Verfügbare Daten »

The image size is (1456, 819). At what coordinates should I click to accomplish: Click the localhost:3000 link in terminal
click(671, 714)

---

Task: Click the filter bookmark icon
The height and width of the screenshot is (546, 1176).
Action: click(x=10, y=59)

==

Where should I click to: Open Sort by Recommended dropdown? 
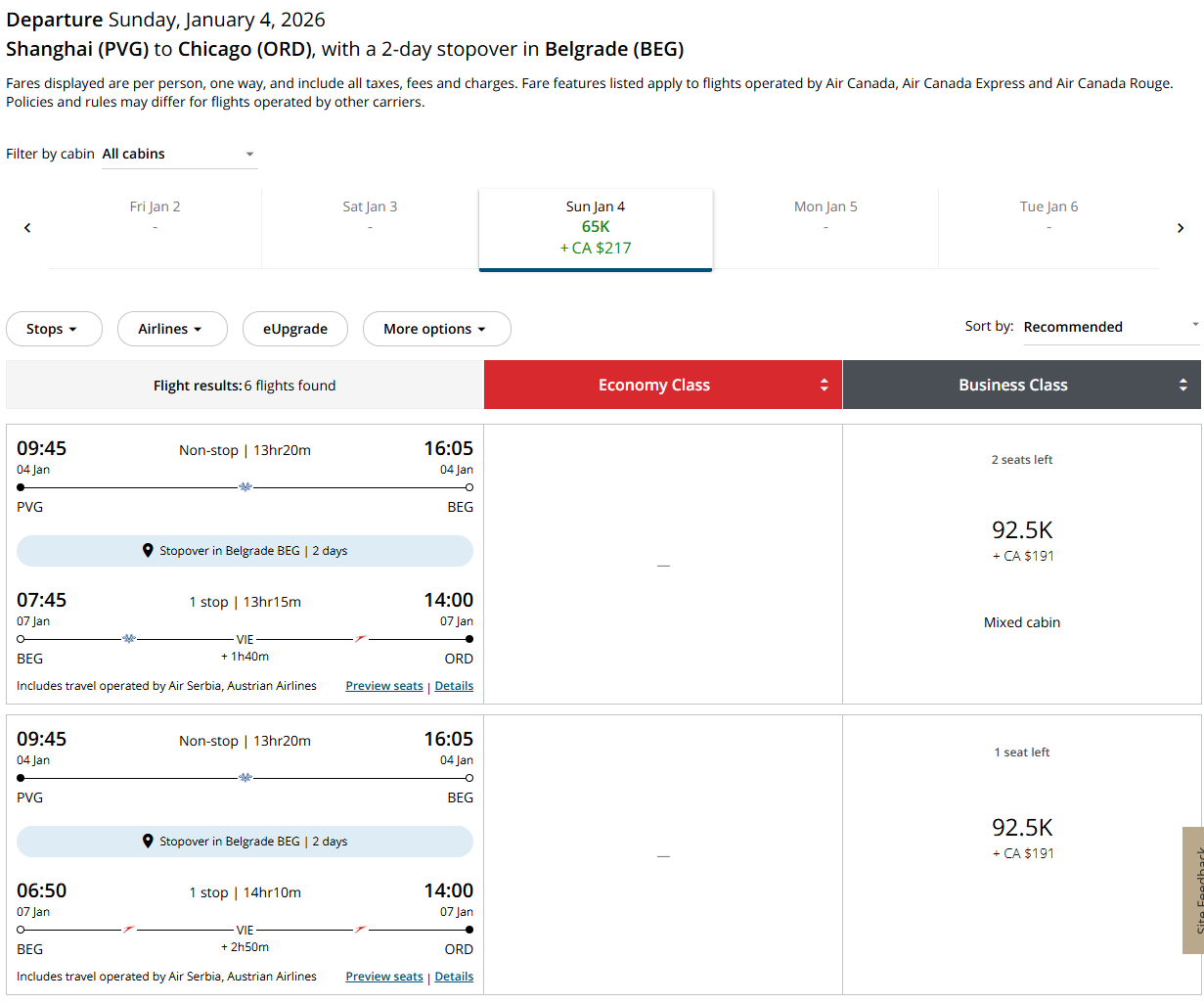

Aufgabenstellung »
Schreiben Sie nur die Zeilen von der Zeile mit „The image size“ bis einschließlich der Zeile mit „click(671, 714)“ vollständig ab und verschieben Sie dabei jede Koordinate in den Antworten um 78. Die Aufforderungen übernehmen Sie unverändert.

Lösung der Aufgabe »
The image size is (1456, 819). At what coordinates should I click to accomplish: Click the localhost:3000 link in terminal
click(749, 792)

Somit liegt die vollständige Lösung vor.